__WORK INSTRUCTION__.
Please take the lines from the one holding "Image resolution: width=966" through the one holding "Open the NoBrand" in the data below and copy them exactly.

### RECORDS ###

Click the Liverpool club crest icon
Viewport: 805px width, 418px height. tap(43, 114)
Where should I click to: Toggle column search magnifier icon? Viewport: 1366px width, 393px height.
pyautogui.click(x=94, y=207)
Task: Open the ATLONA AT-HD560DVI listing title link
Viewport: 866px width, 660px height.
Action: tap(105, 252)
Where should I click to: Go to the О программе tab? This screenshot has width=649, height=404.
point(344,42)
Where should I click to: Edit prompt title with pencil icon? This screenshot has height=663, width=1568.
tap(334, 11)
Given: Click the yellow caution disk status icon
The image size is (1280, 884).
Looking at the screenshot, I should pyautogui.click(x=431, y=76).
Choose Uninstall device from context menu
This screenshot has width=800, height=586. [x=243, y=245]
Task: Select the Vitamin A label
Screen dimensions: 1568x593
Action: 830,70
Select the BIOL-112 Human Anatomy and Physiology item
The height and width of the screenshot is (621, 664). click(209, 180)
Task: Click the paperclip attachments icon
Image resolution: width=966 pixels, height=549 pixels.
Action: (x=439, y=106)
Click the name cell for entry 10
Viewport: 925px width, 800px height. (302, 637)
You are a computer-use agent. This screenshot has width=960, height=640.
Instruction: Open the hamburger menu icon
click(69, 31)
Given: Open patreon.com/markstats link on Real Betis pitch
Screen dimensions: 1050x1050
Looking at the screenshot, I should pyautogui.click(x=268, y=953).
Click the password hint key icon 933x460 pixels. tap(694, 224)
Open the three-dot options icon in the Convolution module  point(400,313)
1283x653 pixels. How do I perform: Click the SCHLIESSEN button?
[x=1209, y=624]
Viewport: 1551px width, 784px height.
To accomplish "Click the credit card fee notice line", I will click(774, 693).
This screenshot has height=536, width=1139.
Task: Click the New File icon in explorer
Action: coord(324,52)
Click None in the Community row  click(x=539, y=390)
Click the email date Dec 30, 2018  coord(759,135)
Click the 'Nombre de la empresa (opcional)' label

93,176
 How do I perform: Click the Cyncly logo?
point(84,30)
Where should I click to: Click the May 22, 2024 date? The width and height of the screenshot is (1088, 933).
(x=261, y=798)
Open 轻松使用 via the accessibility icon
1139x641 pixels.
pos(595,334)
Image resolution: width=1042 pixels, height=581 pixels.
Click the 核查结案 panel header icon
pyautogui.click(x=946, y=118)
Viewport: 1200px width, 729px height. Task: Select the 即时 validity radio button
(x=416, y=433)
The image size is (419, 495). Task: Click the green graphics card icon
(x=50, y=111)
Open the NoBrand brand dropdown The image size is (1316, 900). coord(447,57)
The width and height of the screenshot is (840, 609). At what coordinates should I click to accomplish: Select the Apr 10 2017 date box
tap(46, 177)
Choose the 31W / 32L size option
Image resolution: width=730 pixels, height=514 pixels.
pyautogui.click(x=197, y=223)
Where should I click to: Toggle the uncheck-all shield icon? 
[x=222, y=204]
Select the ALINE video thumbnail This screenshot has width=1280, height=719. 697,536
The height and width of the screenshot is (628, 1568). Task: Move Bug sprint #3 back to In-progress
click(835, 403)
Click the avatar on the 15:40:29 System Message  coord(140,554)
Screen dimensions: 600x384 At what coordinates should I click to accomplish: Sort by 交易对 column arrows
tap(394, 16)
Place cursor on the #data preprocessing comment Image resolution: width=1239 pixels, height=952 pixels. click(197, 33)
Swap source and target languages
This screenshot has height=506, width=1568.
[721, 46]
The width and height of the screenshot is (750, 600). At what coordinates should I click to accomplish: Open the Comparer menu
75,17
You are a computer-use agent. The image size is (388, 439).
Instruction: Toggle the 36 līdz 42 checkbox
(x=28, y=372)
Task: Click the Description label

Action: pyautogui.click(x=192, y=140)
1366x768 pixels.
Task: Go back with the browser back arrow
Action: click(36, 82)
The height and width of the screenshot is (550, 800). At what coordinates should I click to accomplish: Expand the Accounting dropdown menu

###

__ANSWER__.
Image resolution: width=966 pixels, height=549 pixels.
Action: (x=439, y=106)
Click the name cell for entry 10
Viewport: 925px width, 800px height. (302, 637)
You are a computer-use agent. This screenshot has width=960, height=640.
Instruction: Open the hamburger menu icon
click(69, 31)
Given: Open patreon.com/markstats link on Real Betis pitch
Screen dimensions: 1050x1050
Looking at the screenshot, I should pyautogui.click(x=268, y=953).
Click the password hint key icon 933x460 pixels. tap(694, 224)
Open the three-dot options icon in the Convolution module  point(400,313)
1283x653 pixels. How do I perform: Click the SCHLIESSEN button?
[x=1209, y=624]
Viewport: 1551px width, 784px height.
To accomplish "Click the credit card fee notice line", I will click(774, 693).
This screenshot has height=536, width=1139.
Task: Click the New File icon in explorer
Action: coord(324,52)
Click None in the Community row  click(x=539, y=390)
Click the email date Dec 30, 2018  coord(759,135)
Click the 'Nombre de la empresa (opcional)' label

93,176
 How do I perform: Click the Cyncly logo?
point(84,30)
Where should I click to: Click the May 22, 2024 date? The width and height of the screenshot is (1088, 933).
(x=261, y=798)
Open 轻松使用 via the accessibility icon
1139x641 pixels.
pos(595,334)
Image resolution: width=1042 pixels, height=581 pixels.
Click the 核查结案 panel header icon
pyautogui.click(x=946, y=118)
Viewport: 1200px width, 729px height. Task: Select the 即时 validity radio button
(x=416, y=433)
The image size is (419, 495). Task: Click the green graphics card icon
(x=50, y=111)
Open the NoBrand brand dropdown The image size is (1316, 900). coord(447,57)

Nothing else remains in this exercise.